In a fillip to manufacturing, corporate tax rate slashed for domestic firms

Updated on Sep 20, 2019 11:44 AM IST

Ahead of the GST council meet in Goa, Finance Minister Nirmala Sitharaman announced the slashing of corporate tax on domestic manufacturing companies.

Union Finance Minister Nirmala Sitharaman(PTI file photo)
Union Finance Minister Nirmala Sitharaman(PTI file photo)
Hindustan Times, Goa | ByGerard de Souza

Finance Minister Nirmala Sitharaman on Friday announced the slashing of corporate tax on domestic manufacturing companies. The announcement came ahead of the GST council meets scheduled in Goa today.

“Ordinance to slash corporate tax rates for domestic companies has been cleared by Cabinet”, Sitharaman said.

In the past few weeks, the government has announced a series of steps to provide a fillip to growth that had fallen to six-year low of 5% in June quarter.

Last week, the government had announced a series of measures to revive the housing sector and boost exports.

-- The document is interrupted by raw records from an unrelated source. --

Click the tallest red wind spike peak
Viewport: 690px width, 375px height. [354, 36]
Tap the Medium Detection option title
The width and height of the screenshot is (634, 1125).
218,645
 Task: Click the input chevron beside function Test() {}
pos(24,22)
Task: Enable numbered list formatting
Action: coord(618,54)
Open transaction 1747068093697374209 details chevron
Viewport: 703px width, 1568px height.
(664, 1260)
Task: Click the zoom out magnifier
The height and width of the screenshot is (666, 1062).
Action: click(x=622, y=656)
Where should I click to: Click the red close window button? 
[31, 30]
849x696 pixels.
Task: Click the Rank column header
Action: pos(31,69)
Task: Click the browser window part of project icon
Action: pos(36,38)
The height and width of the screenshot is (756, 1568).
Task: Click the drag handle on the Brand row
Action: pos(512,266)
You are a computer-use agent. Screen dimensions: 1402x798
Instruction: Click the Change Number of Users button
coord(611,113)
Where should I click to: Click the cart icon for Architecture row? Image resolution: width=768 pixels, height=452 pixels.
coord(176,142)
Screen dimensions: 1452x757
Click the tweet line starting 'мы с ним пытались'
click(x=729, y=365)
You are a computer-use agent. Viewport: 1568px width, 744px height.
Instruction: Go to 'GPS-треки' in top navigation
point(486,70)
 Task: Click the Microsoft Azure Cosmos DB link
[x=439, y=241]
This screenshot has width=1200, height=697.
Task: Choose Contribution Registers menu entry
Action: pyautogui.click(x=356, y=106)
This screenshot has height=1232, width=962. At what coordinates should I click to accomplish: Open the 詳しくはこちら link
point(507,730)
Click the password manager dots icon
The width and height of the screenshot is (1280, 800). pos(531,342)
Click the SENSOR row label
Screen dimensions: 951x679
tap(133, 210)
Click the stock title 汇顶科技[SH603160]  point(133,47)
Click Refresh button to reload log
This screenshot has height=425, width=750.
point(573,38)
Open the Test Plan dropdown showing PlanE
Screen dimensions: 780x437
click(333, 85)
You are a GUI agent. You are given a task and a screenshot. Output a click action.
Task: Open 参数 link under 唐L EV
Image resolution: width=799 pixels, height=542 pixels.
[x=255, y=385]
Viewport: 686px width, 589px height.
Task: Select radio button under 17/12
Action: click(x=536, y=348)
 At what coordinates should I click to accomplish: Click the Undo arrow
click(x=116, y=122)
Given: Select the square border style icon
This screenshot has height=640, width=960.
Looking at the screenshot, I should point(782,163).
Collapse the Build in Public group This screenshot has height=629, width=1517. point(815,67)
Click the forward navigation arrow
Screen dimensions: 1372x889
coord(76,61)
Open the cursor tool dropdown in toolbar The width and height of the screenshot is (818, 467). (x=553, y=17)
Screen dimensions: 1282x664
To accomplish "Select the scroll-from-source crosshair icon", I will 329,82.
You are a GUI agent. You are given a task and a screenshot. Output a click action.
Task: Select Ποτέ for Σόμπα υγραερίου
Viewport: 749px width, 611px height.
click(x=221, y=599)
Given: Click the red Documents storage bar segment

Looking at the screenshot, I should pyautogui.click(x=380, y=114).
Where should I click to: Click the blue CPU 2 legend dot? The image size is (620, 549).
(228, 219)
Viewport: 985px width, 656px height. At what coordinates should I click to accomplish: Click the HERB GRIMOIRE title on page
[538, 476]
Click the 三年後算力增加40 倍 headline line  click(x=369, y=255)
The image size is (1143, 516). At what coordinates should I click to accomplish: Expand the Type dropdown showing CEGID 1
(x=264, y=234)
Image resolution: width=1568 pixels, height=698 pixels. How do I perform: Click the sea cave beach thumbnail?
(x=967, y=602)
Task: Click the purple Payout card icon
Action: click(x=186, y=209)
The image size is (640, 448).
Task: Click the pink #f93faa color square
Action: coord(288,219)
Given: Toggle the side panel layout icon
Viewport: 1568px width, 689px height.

On Thursday, the finance minister urged banks to increase lending to small businesses and retail borrowers to spur spending ahead of the final quarter festive season.

Also read | Corporate tax rate slashed for Indian firms, will cost govt Rs 1.45 lakh cr

Here are the highlights:

* “To promote growth, a new provision has been inserted in the income tax act with effect from fiscal year 2019-20, which allows any domestic company to pay income tax at the rate of 22% subject to condition they will not avail any incentive or exemptions.”

* “Tax rate of 25.17 % on domestic firms.”

* “Relief to listed companies, which have made public announcements of buyback before July 5 2019, it is provided that tax on buyback of shares shall not be charged, the minister said.”

* “To provide relief to companies which continue to avail incentive or exemptions, even for them we are giving a Minimum Alternate Tax(MAT) relief, the MAT rate has been reduced to 15% from the existing 18.5%.”

* “Total revenue foregone for reduction in corporate tax rate and other relief measures is 145, 000 crore.”

* “In order to stablise the flow of funds into the capital market, it is provided that enhanced surcharge introduced in Budget of July 2019 shall not apply on capital gains arising on sale of equity share in a company or a unit of a equity oriented fund.”

* “The enhanced surcharge shall not apply on capital gains arising on sale of any security including derivatives in the hands of foreign portfolio investors.”